The interaction between a drug and protein can involve hydrophobic forces, electrostatic interactions, van der Waals interactions, hydrogen bonds, etc. in order to interpret the binding mode values of some thermodynamic parameters like enthalpy changes (ΔH), free energy changes (ΔG), and entropy changes (ΔS) of interactions are required. In order to comprehend the interaction of a small drug or model drug molecule with BSA, the thermodynamic parameters can be calculated from the following equations. If the temperature does not vary much, the enthalpy change (ΔH) can be regarded as a constant. The free energy change (ΔG) can be estimated from the following equation:

ΔG=-RT ln Kb (4)

where T is the experimental temperature, R the gas constant and Kb the binding constant at corresponding T. Then the enthalpy change (ΔH) and entropy change (ΔS) can be calculated from the following equation:

ln K2/K1=[1/T1-1/T2] ΔH/R (5)

where K1 and K2 are the binding constants at the experiment temperatures T1 and T2, respectively.

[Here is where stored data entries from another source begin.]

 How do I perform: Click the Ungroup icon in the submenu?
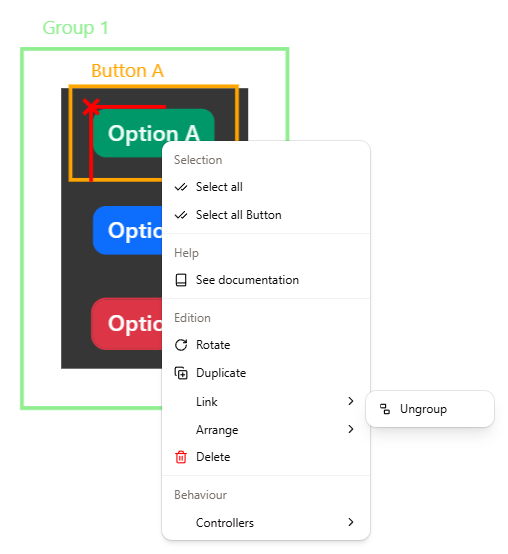click(385, 409)
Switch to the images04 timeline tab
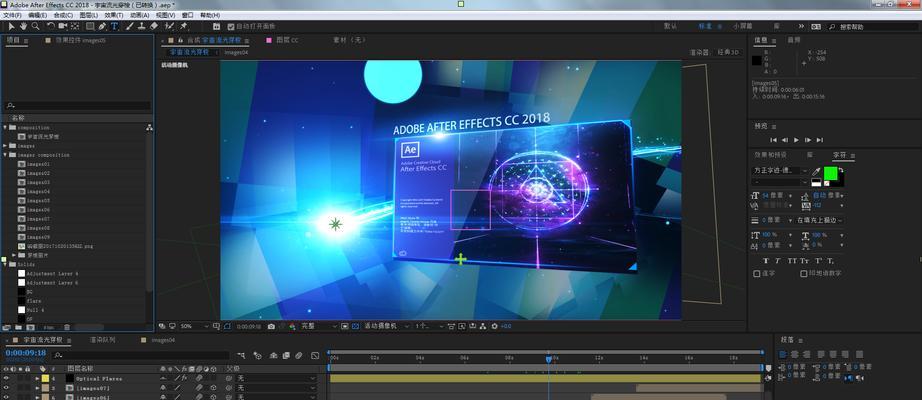The image size is (922, 400). point(163,340)
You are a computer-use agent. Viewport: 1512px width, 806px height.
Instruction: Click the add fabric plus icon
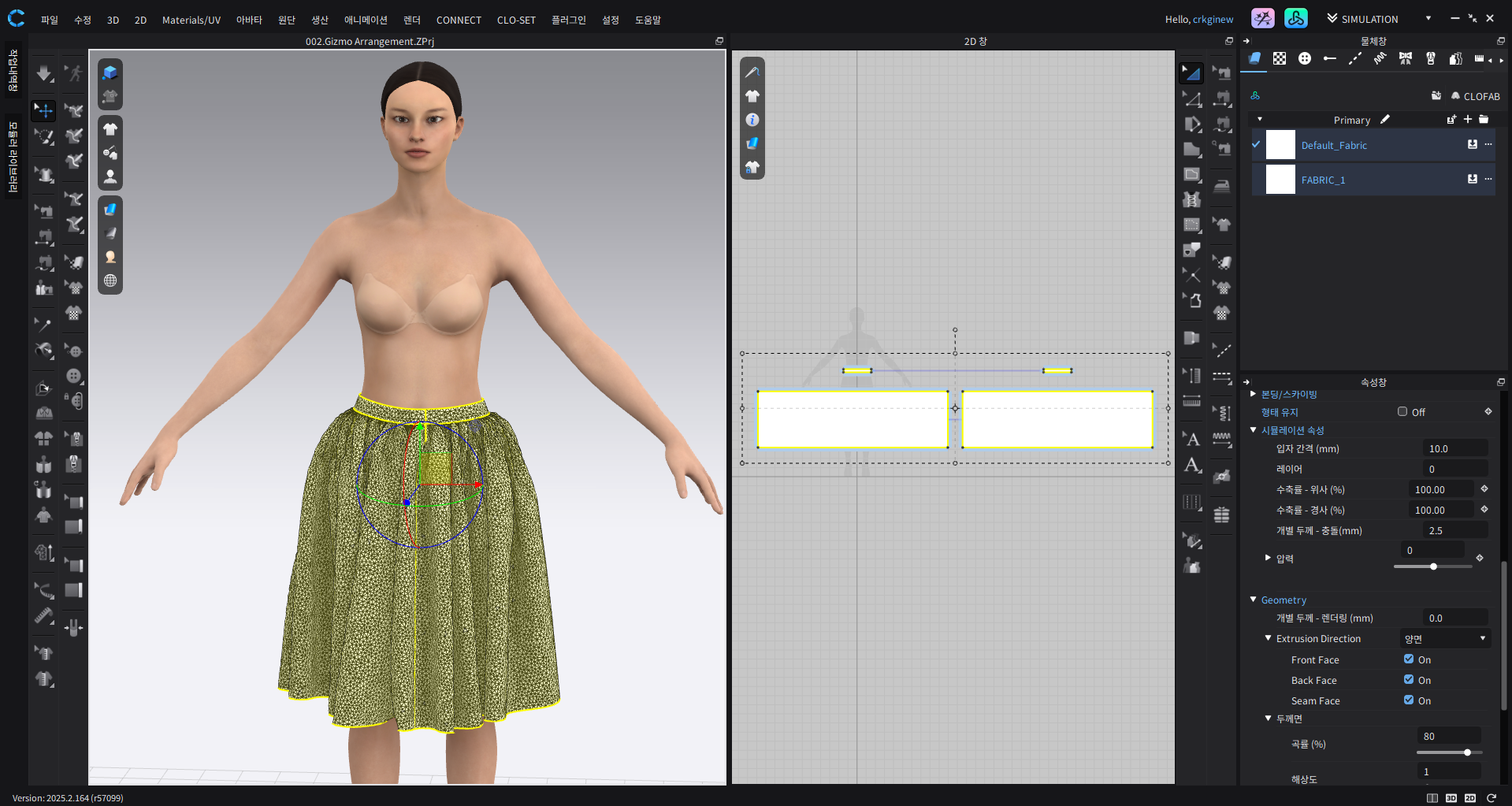tap(1467, 120)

The sign and magnitude of the thermodynamic parameter associated with various individual kinds of interaction which may take place in the protein association processes were judicially characterized by Ross et al. [11]. The negative sign for ΔG is indicative of a spontaneous interaction. The positive ΔH and positive ΔS indicate that hydrophobic forces may play a major role in the binding.

Ft-Ir

Hydrogen bonding and the coupling between transition dipoles are the primary factors that play a crucial role in understanding the conformational sensitivity of the amide bands of proteins. The protein amide I and II bands at 1645–1650 cm-1 (mainly C=O stretching) and 1548–1560 cm-1 (C–N stretching coupled with N–H bending), are then correlated with the structural changes in proteins. The difference spectra [(protein solution+polyphenol solution)-(protein solution)] provide information about the conformational changes that develops upon interaction between the protein and drug molecule [5,12,13].